2 Best Sights in Sorrento and the Sorrentine Peninsula, Italy

Piazza della Vittoria

Tree-shaded Piazza della Vittoria is book-ended by two fabled hotels, the Bellevue Syrene and the Imperial Hotel Tramontano, one wing of which was home to famed 16th-century writer Torquato Tasso. Set by the bayside balcony, the facade of the Casa di Tasso is all the more exquisite for its simplicity and seems little changed since his day. The poet's house originally belonged to the Rossi family, into which Tasso's mother married, and was adorned with beautiful gardens (Tasso wove gardens into many of his poems). The piazza itself is supposedly the site where a temple to Venus once stood, and the scattered Roman ruins make it a real possibility.

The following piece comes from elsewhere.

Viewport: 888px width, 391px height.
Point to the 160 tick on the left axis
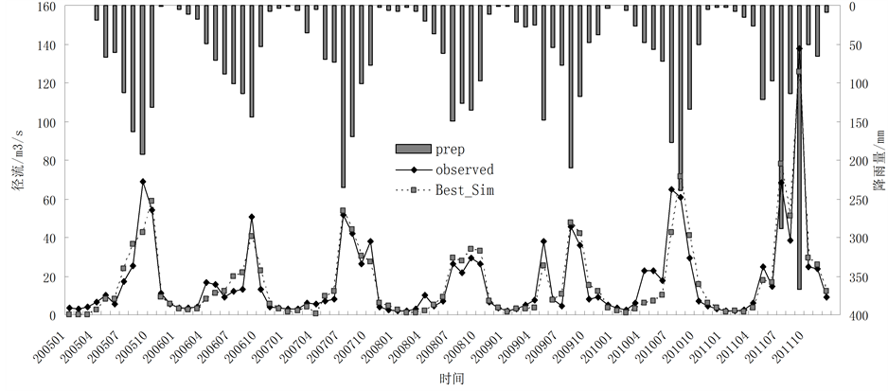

Piazza della Vittoria, Sorrento, Campania, 80067, Italy

Piazza Tasso

This was the site of Porta Catello, the summit of the old walls that once surrounded the city. Today it remains a symbolic portal to the old town, overflowing with cafés, Liberty Style buildings, people who congregate here day and night, and horse-drawn carriages. In the center of it all is Torquato Tasso himself, standing atop a high base and rendered in marble by sculptor Giovanni Carli in 1870. The great poet was born in Sorrento in 1544 and died in Rome in 1595, just before he was to be crowned poet laureate. Tasso wrote during a period when Italy was still recovering from devastating Ottoman incursions along its coasts—Sorrento itself was sacked and pillaged in 1558. He is best known for his epic poem Jerusalem Delivered, which deals with the conquest of Jerusalem during the First Crusade. At the northern edge of the piazza, where it merges into Corso Italia, is the church of Maria del Carmine, with a Rococo wedding-cake facade of gleaming white-and-yellow stucco. Step inside to note its wall of 18th-century tabernacles, all set, like a jeweler's display, in gilded cases, and the ceiling painting of the Virgin Mary.